▶ TRABALHO A FAZER:
Copie na íntegra o excerto sobre a procura de gado velho, sem alterar nenhuma palavra nem sinal de pontuação.

Raros redutos que resistem ainda aos tractores e aos cultivos intensivos, onde a vida se faz numa lógica de subsistência, equilíbrio e respeito pelos ciclos da natureza. O gado é também companheiro, está na base dos trabalhos agrícolas e tem um papel central na actividade das comunidades. Os animais são bem tratados, cuidados e até exibidos em momentos de solenidade e festa e são chamados pelo nome, como se fizessem parte da família.

É em busca destes redutos que Imanol Jaca passa os dias. Responsável há 28 anos pela Txogitxu, uma empresa basca especializada em carnes de elevada qualidade e um dos maiores fornecedores em todo o mundo, conta que este ano fez já mais de 150 viagens à procura destes animais com identidade e história de vida própria. Gado velho, que concluiu o ciclo de vida útil de trabalho, mas cujas carnes estão no ponto óptimo de consumo.

▶ DADOS BRUTOS:

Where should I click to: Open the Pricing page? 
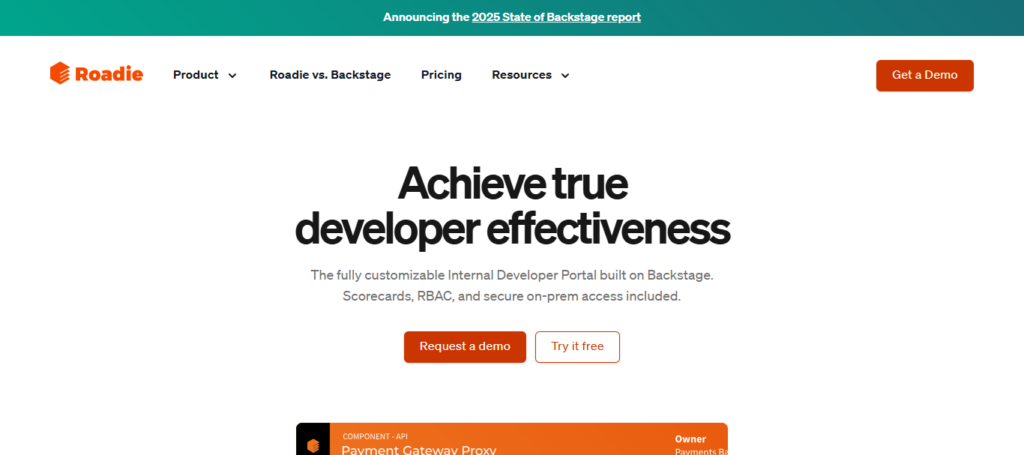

▶ RESPOSTA COMPLETA:
Raros redutos que resistem ainda aos tractores e aos cultivos intensivos, onde a vida se faz numa lógica de subsistência, equilíbrio e respeito pelos ciclos da natureza. O gado é também companheiro, está na base dos trabalhos agrícolas e tem um papel central na actividade das comunidades. Os animais são bem tratados, cuidados e até exibidos em momentos de solenidade e festa e são chamados pelo nome, como se fizessem parte da família.

É em busca destes redutos que Imanol Jaca passa os dias. Responsável há 28 anos pela Txogitxu, uma empresa basca especializada em carnes de elevada qualidade e um dos maiores fornecedores em todo o mundo, conta que este ano fez já mais de 150 viagens à procura destes animais com identidade e história de vida própria. Gado velho, que concluiu o ciclo de vida útil de trabalho, mas cujas carnes estão no ponto óptimo de consumo.